**Available data:**
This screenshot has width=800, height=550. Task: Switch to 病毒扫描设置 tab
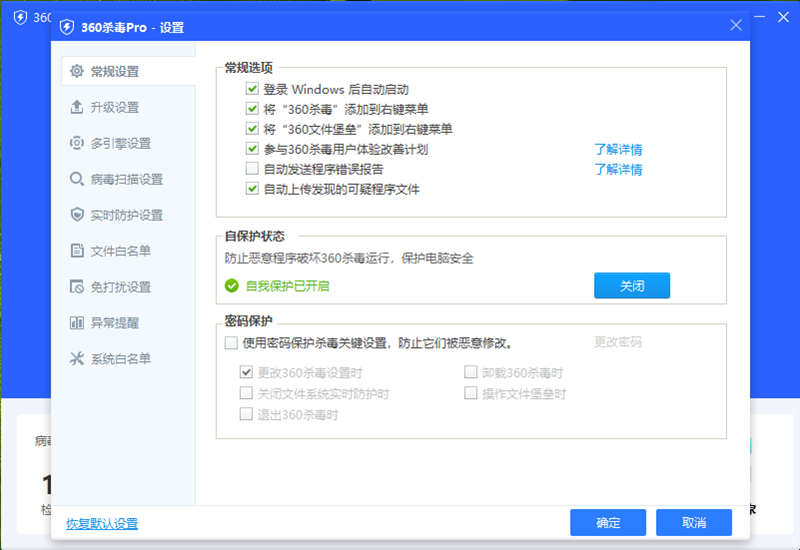(126, 180)
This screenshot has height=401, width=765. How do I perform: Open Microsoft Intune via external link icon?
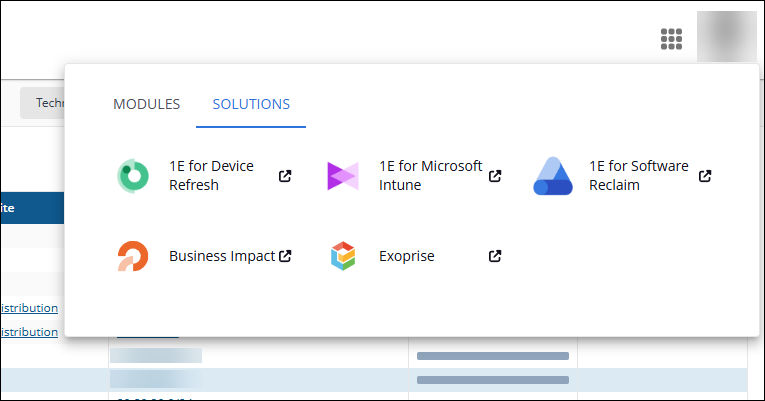495,176
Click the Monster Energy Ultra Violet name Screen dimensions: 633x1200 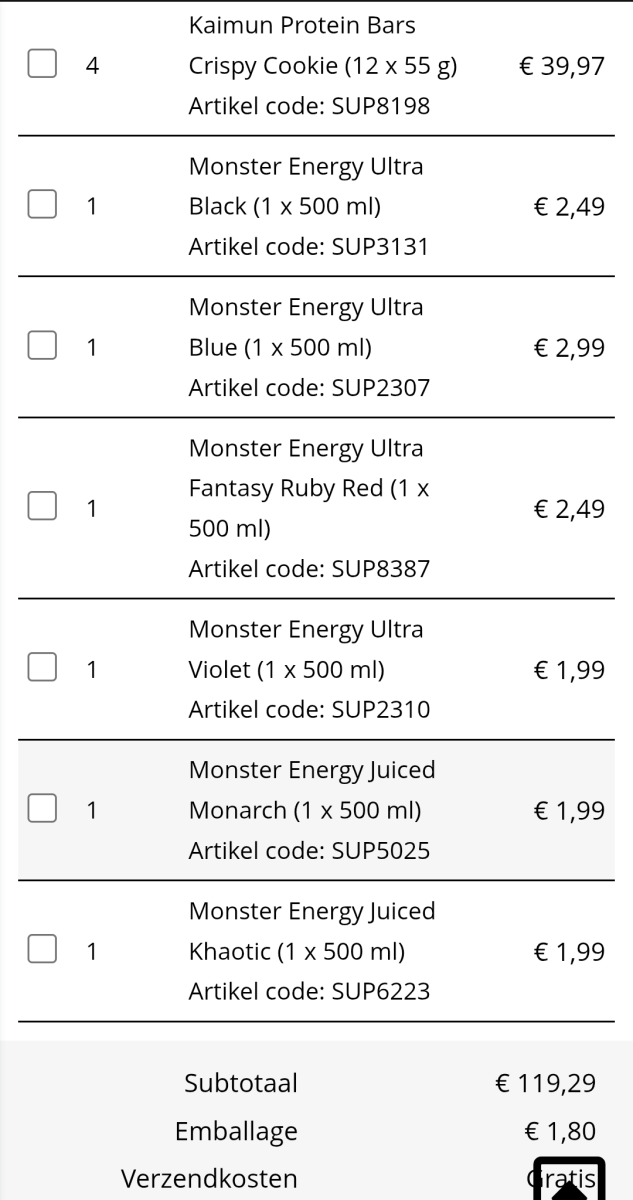coord(305,649)
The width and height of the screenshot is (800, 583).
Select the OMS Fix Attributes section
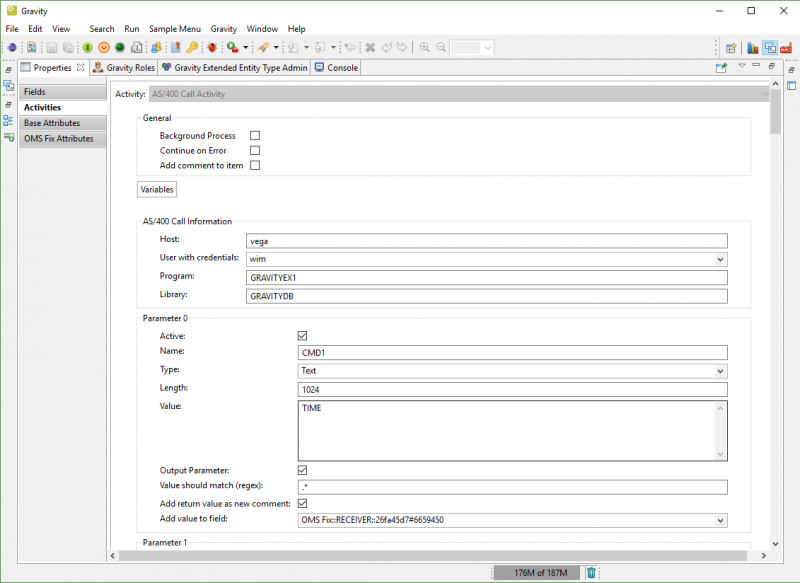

**Instructions for the task:**
Go back to the line containing "The width and" and output it and every line after it through the end of the records, exactly, but not the pictures.

**Problem solution:**
The width and height of the screenshot is (800, 583).
Select the OMS Fix Attributes section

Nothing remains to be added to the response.